TEXT SEGMENT:

>> BEGIN

The story of the Hekne sisters is developed further at the start of each volume. In the first, we learn of their birth and growing up, in the second there is the story of their involvement with the Scottish invasion of Norway and the tragedy it leads to, and in the third, the terrible night on which the sisters are accused of witchcraft. We finally learn of their deaths and burials, and the fate of the huge twin church bells which their father had cast in their memory from the silver they have earned in their lifetimes. And inseparable from the sisters themselves is what comes to be known as the Hekne Weave, a giant tapestry that took them fifteen years to finish, and which depicts ‘the night of the scourge’, known in Norse mythology as Ragnarok, during which the world comes to an end. This gives rise to the suggestion that they could see into the future. In each novel’s present tense, the weave comes to obsess Pastor Kai Schweigaard, the only character to appear in each volume. In his early twenties in The Bell in the Lake he falls in love with young Astrid Hekne, and the two of them would probably have married if a young German architect had not come to the village and fallen in love with Astrid before dying far away, leaving Astrid to give birth alone to twin boys. In the second volume, Kai is in his forties. He has helped to raise and educate Jehans, one of Astrid’s twins, but has been told that the other twin had died at birth, a story he is very sceptical of. And in the third volume he is in his eighties, involved very much in educating Jehans’ daughter, called Astrid after her grandmother. It’s only here that he discovers the truth about the weave and the final resting place of the sisters.

>> END

DO THIS:
Using the text on the Hekne sisters, answer these questions:
1. How long did the sisters take to finish the Hekne Weave?
2. Who is the only character to appear in every volume?
3. What age is Kai Schweigaard in the third volume?
The data that comes next has no connection to the text on the Hekne sisters.

Rows showing where targets appear:

>> BEGIN

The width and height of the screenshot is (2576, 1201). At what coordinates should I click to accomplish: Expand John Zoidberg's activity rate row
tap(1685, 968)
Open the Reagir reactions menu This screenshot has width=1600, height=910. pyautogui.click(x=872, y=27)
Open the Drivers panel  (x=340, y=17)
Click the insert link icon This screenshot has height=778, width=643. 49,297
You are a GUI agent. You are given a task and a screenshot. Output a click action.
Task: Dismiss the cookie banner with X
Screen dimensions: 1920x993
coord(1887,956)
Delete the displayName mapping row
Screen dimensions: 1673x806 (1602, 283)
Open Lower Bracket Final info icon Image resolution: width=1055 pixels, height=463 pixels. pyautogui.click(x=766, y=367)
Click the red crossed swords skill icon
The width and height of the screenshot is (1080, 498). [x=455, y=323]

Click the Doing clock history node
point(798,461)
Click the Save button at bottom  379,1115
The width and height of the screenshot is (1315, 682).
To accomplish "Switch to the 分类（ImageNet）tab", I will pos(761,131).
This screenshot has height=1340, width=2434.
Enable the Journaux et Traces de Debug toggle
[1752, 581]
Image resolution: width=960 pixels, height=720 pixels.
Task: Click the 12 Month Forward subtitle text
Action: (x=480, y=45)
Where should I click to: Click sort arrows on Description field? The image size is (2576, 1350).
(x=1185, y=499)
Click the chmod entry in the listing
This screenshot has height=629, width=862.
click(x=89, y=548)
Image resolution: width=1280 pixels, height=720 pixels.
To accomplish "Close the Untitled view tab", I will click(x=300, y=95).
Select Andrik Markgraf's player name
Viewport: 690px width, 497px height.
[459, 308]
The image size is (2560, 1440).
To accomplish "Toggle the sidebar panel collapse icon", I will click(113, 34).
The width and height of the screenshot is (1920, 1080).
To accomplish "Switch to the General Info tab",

>> END

EXPECTED OUTPUT:
1. Fifteen years.
2. Pastor Kai Schweigaard.
3. He is in his eighties.